6: Help consumers avoid common pitfalls that lead to
misinterpretation of quality data
While
the authors do not recommend providing extensive statistical detail within data
presentations, it is important to include caveats about certain measures that
could otherwise be misleading. As shown in the examples below, reports must
communicate to users:
- That they should use caution in
comparing providers on certain measures.
- That they cannot assess a provider's
overall performance by extrapolating from a limited set of measures that reflect
only some of the services they provide.
Some
patient safety measures address extremely rare events, including "never
events." The problem with measures of rare events is that it is difficult to
make valid comparisons among providers or health plans. For example, Hospital A
reports two deaths in a given year among hip replacement patients, while Hospital
B (with about the same number of surgeries and mix of patients) reports one
death. Consumers might falsely conclude that Hospital B's performance is twice
as good as Hospital A. Since deaths among hip-replacement patients are
extremely rare, the difference in rates in a given year may be random—more
noise than signal.
Here
are some options for addressing this kind of measure:
- Exclude such measures from your report.

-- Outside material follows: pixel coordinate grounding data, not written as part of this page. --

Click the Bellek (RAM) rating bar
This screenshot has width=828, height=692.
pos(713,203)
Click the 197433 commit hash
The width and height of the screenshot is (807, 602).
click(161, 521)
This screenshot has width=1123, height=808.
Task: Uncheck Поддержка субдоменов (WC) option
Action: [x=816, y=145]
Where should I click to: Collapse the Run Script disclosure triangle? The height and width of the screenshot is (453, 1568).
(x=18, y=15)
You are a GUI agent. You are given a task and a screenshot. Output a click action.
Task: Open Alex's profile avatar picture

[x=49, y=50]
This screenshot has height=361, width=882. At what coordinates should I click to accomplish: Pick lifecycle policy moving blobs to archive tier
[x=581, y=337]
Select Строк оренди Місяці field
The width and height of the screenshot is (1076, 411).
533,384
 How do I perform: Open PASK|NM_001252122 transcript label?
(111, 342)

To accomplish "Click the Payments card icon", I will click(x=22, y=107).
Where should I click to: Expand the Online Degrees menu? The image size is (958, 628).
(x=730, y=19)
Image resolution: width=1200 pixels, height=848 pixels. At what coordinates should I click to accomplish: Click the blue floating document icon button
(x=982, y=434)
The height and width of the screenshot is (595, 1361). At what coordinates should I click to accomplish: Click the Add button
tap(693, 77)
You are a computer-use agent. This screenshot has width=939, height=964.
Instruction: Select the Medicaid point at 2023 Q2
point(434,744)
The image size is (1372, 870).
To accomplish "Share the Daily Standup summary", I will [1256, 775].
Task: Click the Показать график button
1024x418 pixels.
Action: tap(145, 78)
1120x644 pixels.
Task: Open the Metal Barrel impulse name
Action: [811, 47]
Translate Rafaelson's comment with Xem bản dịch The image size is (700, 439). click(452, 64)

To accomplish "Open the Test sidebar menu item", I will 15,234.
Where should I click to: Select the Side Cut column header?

- Combine data for multiple years so that the
noise diminishes. This means changing the measure from deaths in a single year
to deaths over the last 3 years or last 5 years. Even then the rates may be
extremely low.
- Aggregate data from one of these measures, such
as deaths among hip-replacement patients, with deaths from other low-risk
surgeries or procedures.
- Present data on the measure, but add a statement
with the data, pointing out that the event is rare and that users should be
cautious in comparing facilities or providers on the basis of this measure
alone.
If
you do report such measures, consider using counts rather than rates. Because
so many Americans have limited numeracy, it is difficult for them to grapple
with a rate such as 1 death per 10,000 patients or .0001 percent.
Another
common misunderstanding is that the measures included in an online or printed
report tell the whole story of a given provider's or plan's performance.
Consumers may sometimes think they have the whole story and can judge a
hospital, for example, based solely on how it performs on measures related to
cardiovascular care, even when they are going to the hospital for cancer
surgery. This kind of caveat is better presented in a section on how to use the
report than near any single data presentation, since it really speaks to the
report as a whole.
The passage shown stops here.